| WORK INSTRUCTIONS |
In the copy, include every entry exactly but none of the pictures.

| GIVEN DATA |
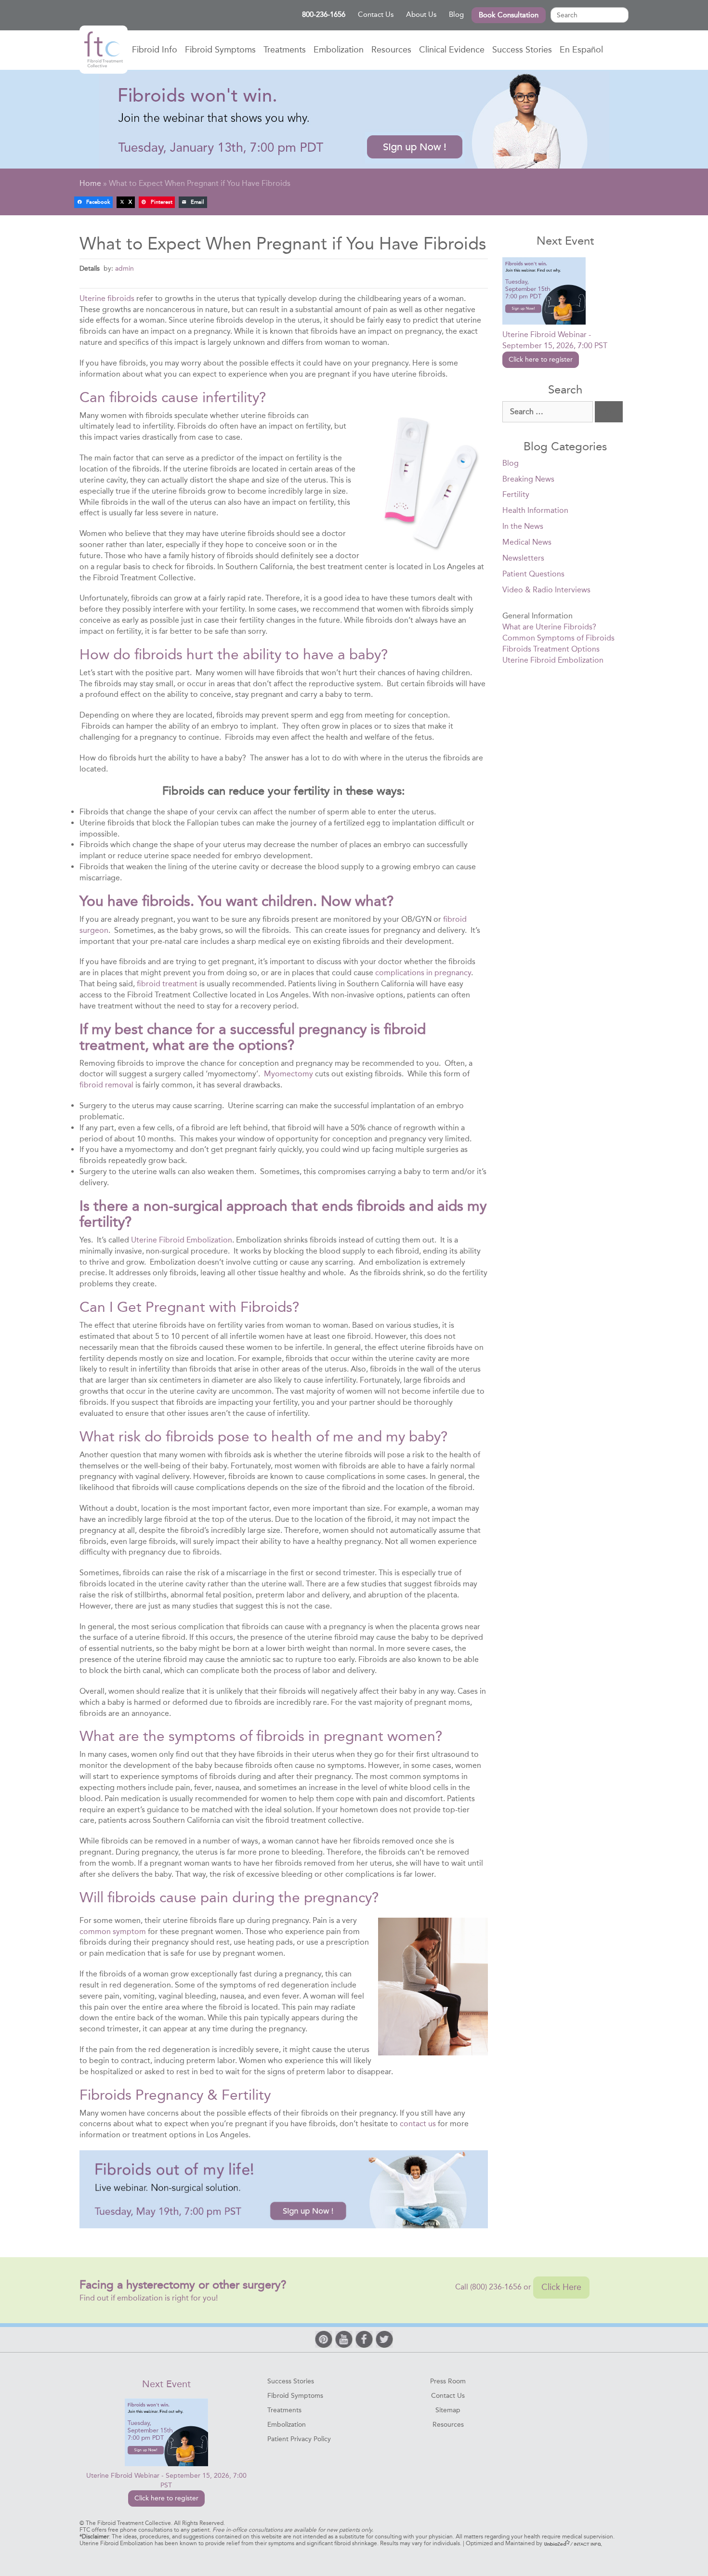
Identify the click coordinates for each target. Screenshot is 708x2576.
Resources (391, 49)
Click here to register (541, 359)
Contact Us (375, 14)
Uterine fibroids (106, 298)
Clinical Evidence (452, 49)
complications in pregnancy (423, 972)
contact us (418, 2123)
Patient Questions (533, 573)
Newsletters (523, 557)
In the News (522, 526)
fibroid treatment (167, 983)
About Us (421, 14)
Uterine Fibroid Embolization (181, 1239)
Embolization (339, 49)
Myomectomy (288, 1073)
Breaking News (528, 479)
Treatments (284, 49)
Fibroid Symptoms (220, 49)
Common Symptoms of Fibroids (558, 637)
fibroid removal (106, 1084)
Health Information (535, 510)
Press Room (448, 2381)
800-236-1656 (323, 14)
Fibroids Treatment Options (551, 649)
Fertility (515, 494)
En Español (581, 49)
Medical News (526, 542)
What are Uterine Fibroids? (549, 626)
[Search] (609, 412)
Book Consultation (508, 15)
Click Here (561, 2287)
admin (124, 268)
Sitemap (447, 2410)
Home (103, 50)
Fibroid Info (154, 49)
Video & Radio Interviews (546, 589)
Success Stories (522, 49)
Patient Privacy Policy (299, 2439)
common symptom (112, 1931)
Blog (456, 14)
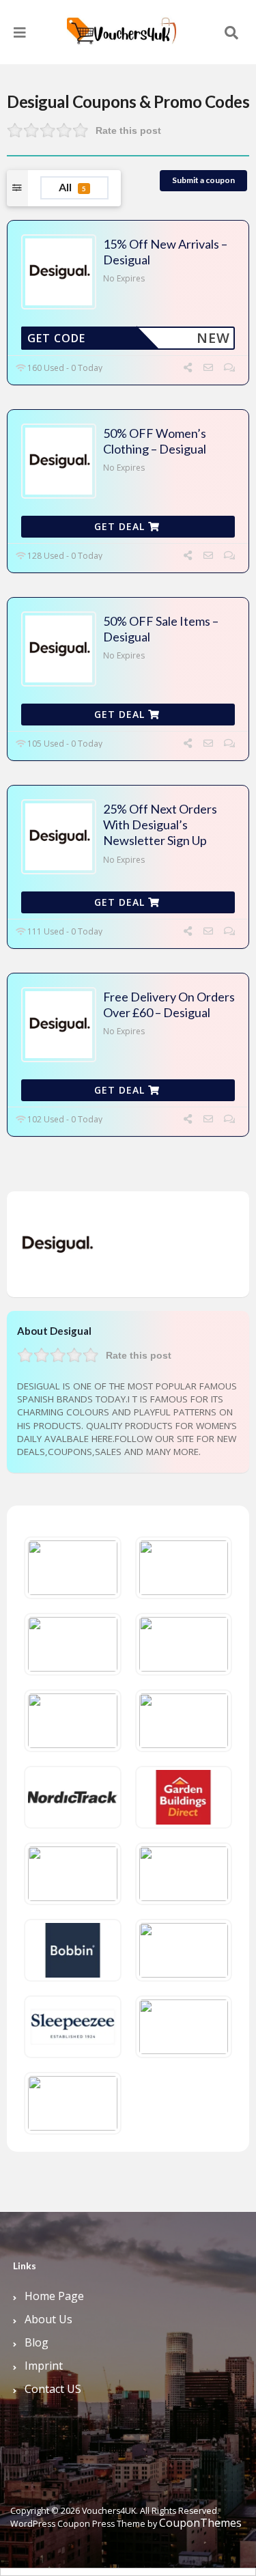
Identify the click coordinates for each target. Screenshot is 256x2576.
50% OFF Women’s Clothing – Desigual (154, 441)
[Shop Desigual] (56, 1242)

| REPLY TO THE EXERCISE |
Identify the click coordinates for each target. Screenshot is 708x2576.
Resources (391, 49)
Click here to register (541, 359)
Contact Us (375, 14)
Uterine fibroids (106, 298)
Clinical Evidence (452, 49)
complications in pregnancy (423, 972)
contact us (418, 2123)
Patient Questions (533, 573)
Newsletters (523, 557)
In the News (522, 526)
fibroid treatment (167, 983)
About Us (421, 14)
Uterine Fibroid Embolization (181, 1239)
Embolization (339, 49)
Myomectomy (288, 1073)
Breaking News (528, 479)
Treatments (284, 49)
Fibroid Symptoms (220, 49)
Common Symptoms of Fibroids (558, 637)
fibroid removal (106, 1084)
Health Information (535, 510)
Press Room (448, 2381)
800-236-1656 (323, 14)
Fibroids Treatment Options (551, 649)
Fertility (515, 494)
En Español (581, 49)
Medical News (526, 542)
What are Uterine Fibroids? (549, 626)
[Search] (609, 412)
Book Consultation (508, 15)
Click Here (561, 2287)
admin (124, 268)
Sitemap (447, 2410)
Home (103, 50)
Fibroid Info (154, 49)
Video & Radio Interviews (546, 589)
Success Stories (522, 49)
Patient Privacy Policy (299, 2439)
common symptom (112, 1931)
Blog (456, 14)
Identify the click coordinates for each target. Screenshot is 256x2576.
50% OFF Women’s Clothing – Desigual (154, 441)
[Shop Desigual] (56, 1242)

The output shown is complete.